The trade war between the U.S. and China is taking a backseat this week as investors are looking at other global factors moving markets.

The U.K. is enduring a tumultuous party divide as newly appointed Prime Minister Boris Johnson lost a key vote in the House of Commons on Tuesday including the votes of members of his own Conservative party. The members who oppose Brexit are now fighting for a delayed vote to early 2020 and to avoid a “no-deal” resolution.

In other global news, Hong Kong’s chief executive Carrie Lam announced that the government would withdraw the extradition bill that sparked months of protests in the city that resulted in the international airport being shut down.

This news has some investors worried about the effects of geopolitical turmoil, while others aren’t convinced it will make a big impact. Ryan Payne, president of Payne Capital Management, told Yahoo Finance that U.S. investors don’t have much to worry about when it comes to the global markets affecting U.S. investors.

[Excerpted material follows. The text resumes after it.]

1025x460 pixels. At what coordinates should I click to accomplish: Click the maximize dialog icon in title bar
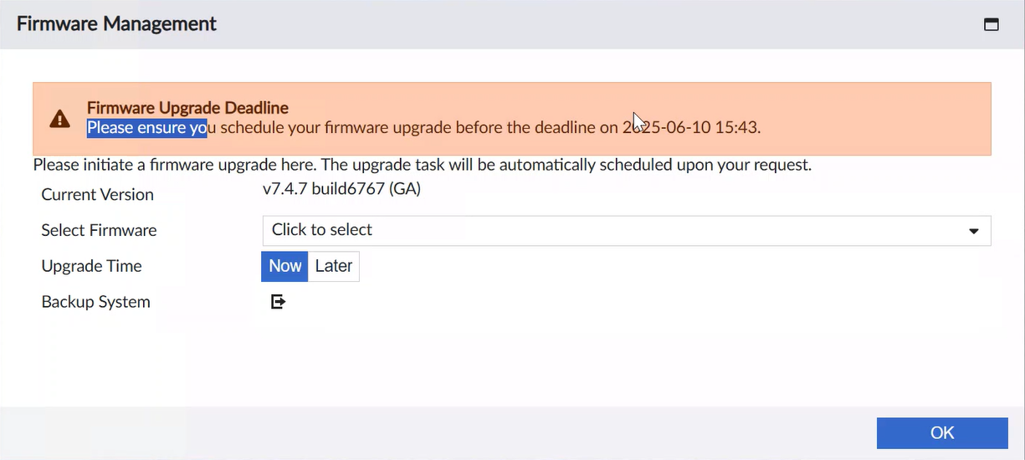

“I think the one thing we don’t focus enough on is we’re very insulated as an economy in general. We only export a very small percentage of our GDP to the rest of the world,” Payne said. “Europe’s done terrible here relative to the U.S., and it really hasn’t affected us. These tariffs we are talking about, they’re a very small percentage of global GDP, U.S. GDP. So really, it doesn’t have a major effect on our economy.”

Globally, investors are encouraged with the both Asian markets and the pound on an upswing. Payne told Yahoo Finance that the current climate overseas is creating great value and U.S. investors should expand their portfolios if they want bigger dividends.

“I think the U.S. right now is the best game in town, but if you think longer term, you’ve got to look at where valuations are cheaper. So you have to look at Europe. You have to look at the emerging markets, and growth rates are going to be faster than they are in the US,” Payne said.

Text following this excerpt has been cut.